File photo of the Mogao Grottoes. (Photo: VCG)
LANZHOU, July 7 (Xinhua) -- The only road leading to the Mogao Grottoes, a renowned UNESCO World Heritage Site in northwest China's Gansu Province, was damaged by floods, local authorities said Sunday.
About 10 km away from the Mogao Grottoes, the section where the road meets a bridge was damaged by floods.
From 10 a.m. on Saturday to 9 a.m. on Sunday, heavy rain hit the city of Dunhuang, where the grottoes are located. The area around the Mogao Grottoes received around 40.4 mm of precipitation during the period.
Heavy rain triggered floods in the Daquan River which runs in front of the Mogao Grottoes. The shortest distance between the river and the heritage site is no more than 100 meters.
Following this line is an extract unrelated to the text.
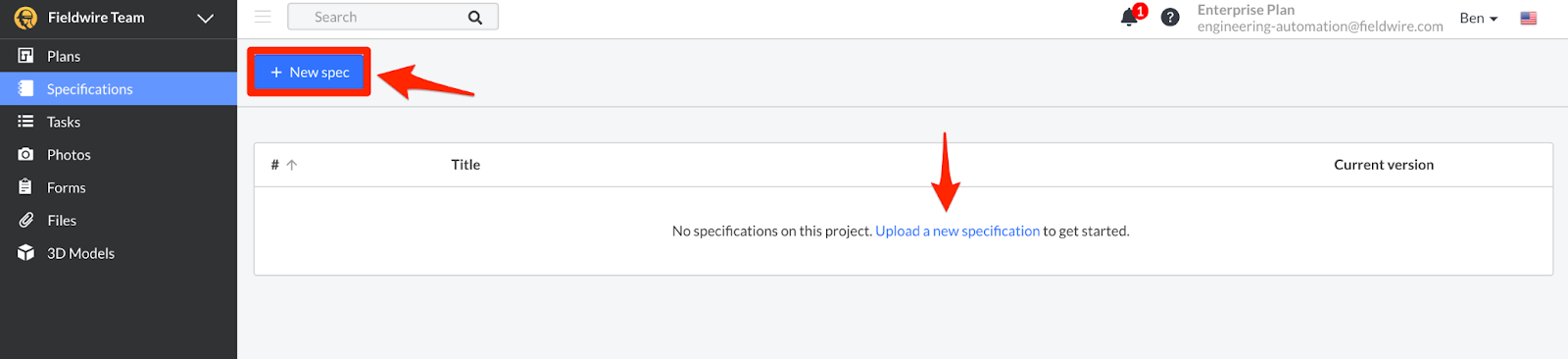Click the Fieldwire logo icon
Viewport: 1568px width, 359px height.
(25, 18)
An initial investigation showed that the cultural relics of the Mogao Grottoes had not been affected by floods or rainstorms so far, said Luo Huaqing, deputy director of the Dunhuang Academy of China.
Workers have started to pump flood in front of the Mogao Grottoes since Saturday night. Now, there is no ponding as a result of heavy rain in front of the heritage site.
About 10,000 people were supposed to visit Mogao Grottoes on Sunday, according to the Dunhuang Academy of China.
Mogao Grottoes is closed on Sunday but will open to tourists after the floods recede and road traffic resumes, according to Luo.
Tourists who bought the tickets can get a refund at the ticket office.
Luo said, generally speaking, Mogao Grottoes is closed temporarily due to sandstorms or heavy rains to ensure the safety of tourists and cultural relics.
Such heavy rain, which continued for over 10 hours, is rare here, Luo said.
From 1981 to 2010, the average annual precipitation of the city was 42.2 mm, according to the meteorological bureau of Dunhuang. The bureau also forecasted that the city will see more rains from late afternoon to the evening on Sunday.
The Mogao Grottoes is home to collections of Buddhist artwork -- more than 2,000 colored sculptures and 45,000 square meters of murals -- in 735 caves carved along a cliff.
It was first constructed in 366 A.D. For more than 1,000 years, it was a popular marketplace, travelers' stop, and a religious shrine on the ancient Silk Road. The local arid climate with less rainfall is a major reason that the heritage site has been preserved for thousands of years.
It receives over 1.7 million tourists every year. The grottoes were placed under the management of the Dunhuang Academy of China in 1944.